It is reported in the Telegraph that public sector workers are going to have to pay more for their pensions each year to help pay down the UK’s huge deficit.

It is believed that John Hutton, Labour’s ex-Defence Secretary and the coalition’s new public sector pensions review chairman, could recommend that public sector employees pay more towards their pension from Spring 2011.

According to the Telegraph this is a measure that could see the end to “ … the era of early retirement on generous payments … ”.

But what it really means is a pay cut for the public sector. An increase in the contributions they make alone would not move their retirement date, the amount they received at the end nor as to whether they could take it early or not. The pension amount to pay out stays the same. Final salary pensions are after all paid out on the basis of final salary, not contributions.

What it would do is reduce the public sector workers’ monthly take home pay. It would make it less attractive on a total remunerative basis to be a public sector employee. For now.

This can be maintained for as long as it takes. Then pay rises could gradually redress the balance in the future when the numbers of public sector employees has reduced enough. After all, this move would leave the public sector final salary schemes (including MPs(?)) intact, but just make it temporarily more expensive for the worker concerned. Whilst at the same time easing pressure on the Treasury coffers.

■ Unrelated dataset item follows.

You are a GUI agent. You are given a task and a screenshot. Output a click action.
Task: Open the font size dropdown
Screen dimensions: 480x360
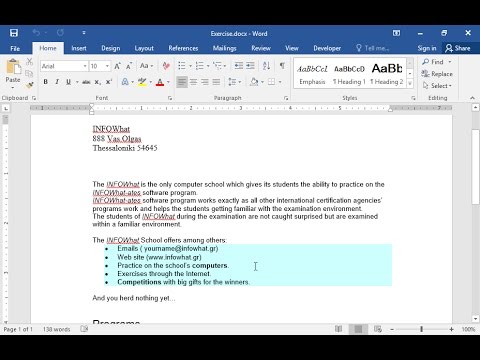[x=107, y=66]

Public sector pension contributions are not ring-fenced nor are they put aside in a real separate fund. It is really just an administrative exercise. Public sector pensions today are paid out of today’s taxes. Tomorrow’s pensions for which ‘contributions’ are made today are paid for out of tomorrow’s taxes.

All the government is doing is reducing public expenditure today by lowering the actual overall monthly wage bill for the next few years.

Ask yourself, where are all these extra contributions going to go? Are they going into a ring-fenced fund? Or are they going to end up in the general pot?

One also wonders whether this can legally only be applied to new employees as all the others have contracts. If this is the case then why not just lower pay for new people as this would actually not only cut the pay bill but also the final salary payments as well?